>> START Passage shown
BURNS: Well, we do, and thanks.

We have to take a break. Back with more with this Christmas weekend, after we tell you this.


BURNS: (VIDEOTAPE) Maplewood, New Jersey: no Christmas carols at school concerts this holiday season, even instrumental concerts.

(VIDEOTAPE) Bay Harbor Islands, Florida: town officials permit a menorah on public property while denying permission for a nativity scene. A woman sues on behalf of the nativity scene and wins.

Jim, stories like this come up every year. My first question is why these [stories] seem to engage the media to the extent that they do. They always take place in relatively small communities, but they get an enormous amount of coverage.

PINKERTON: Well, first of all, there are a lot of them by now. I think what's happened here is that 30 or 40 years ago, a liberal, secular wave went through the law schools and the courts. And they started setting in motion all these losses and all these sort of annihilation of religion in the public square and so on.

And the last 30 or 40 years have been the rollback of that, as— we're talking about the surge in religious feeling that's come along. And now people want to put religion back into things. And now there's a major collision between the forces of the seculars and the forces of devotion. And they're fighting it out in the courts.

And of course, it's news, because it's going on everywhere. We'll see Los Angeles County being intimidated into taking away the [cross on their county seal] — their own history of the missions there, with a little cross on it. That's a fight, and it's big news.

GABLER: No question, this is big news. But I think it's interesting the way that the media are covering this story. And it's particularly incendiary this season.

I mean, first of all, we get a number of stories that the "secularists" are out to destroy Christmas. —Well, it seems to me Christmas is thriving pretty well.—But they're trying to light a kind of — of religious Reichstag fire to — to attack un-Christians, of whom there are some in this country, believe it or not, and those Christians, those liberal Christians, who disagree with their point of view.

PINKERTON: Can I just say...

GABLER: Let me just — let me just take one story here that — a story in "Newsday" about the Maplewood situation you were talking about. This is the way—in this story—it's supposedly an objective news story— they talk about the situation. They say "not many are happy about it." Now that's — you know, that's — they're...

BURNS: Happy about the ban of Christmas carols.

GABLER: About ban of the Christmas carols. But then down — down later [in the story], they say, "The policy does have its supporters, though. Mark Brownstein of Maplewood said he supports the ban."

I mean, there is an agenda here. There is an agenda, and let's not overlook that.

PINKERTON: All right. Can I make a point here? Maybe Mark Brownstein does support the ban and that's — he's the guy they found to quote. It does seem like there's more lawyers involved in opposing these things than citizens. Just to be clear, though...

BURNS: We know Mark's a lawyer, do we?

PINKERTON: No, but we're saying the numbers are small. So if you have to find somebody, you have to find somebody.

Neal, you didn't really mean to—the Reichstag fire was the occasion that Hitler used to take over Germany.

GABLER: I know the Reichstag fire.

PINKERTON: You're not making that comparison, are you?

GABLER: I am making that comparison in saying that there are people in the media, and I'm not saying all over the place, but there are people in the media — I don't want to use any names on this program—But there are people in the media who are using this occasion to marginalize, to attack and to foment a very ugly, ugly situation in this country.
>> END Passage shown
>> START Data extract
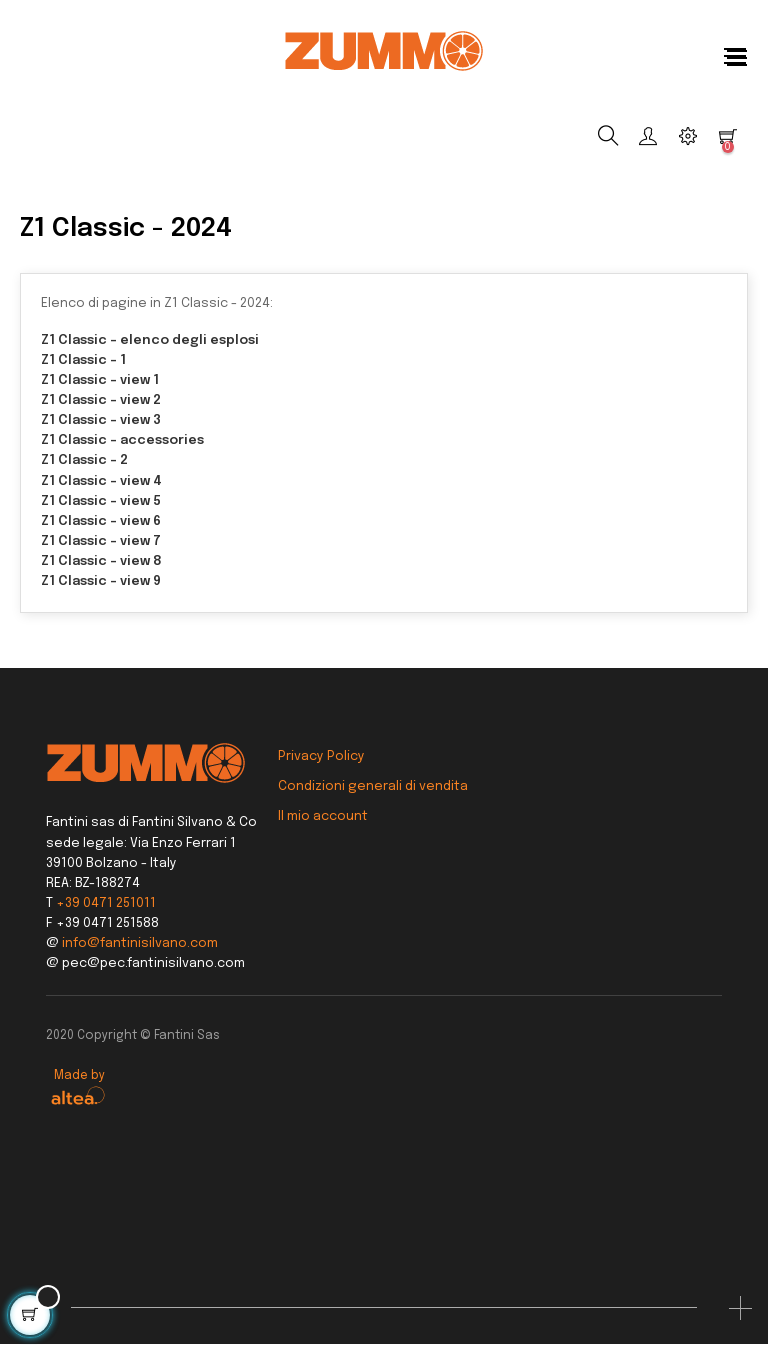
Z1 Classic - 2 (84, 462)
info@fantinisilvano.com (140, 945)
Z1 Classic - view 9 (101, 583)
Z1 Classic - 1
>> END Data extract
#### Task prompt
According to the transcript, why does Pinkerton say these holiday disputes are news? Answer in one to three sentences.

#### Response below
Pinkerton says they are news because the disputes are going on everywhere, and there are a lot of them by now. He describes a major collision between the forces of the seculars and the forces of devotion that is being fought out in the courts.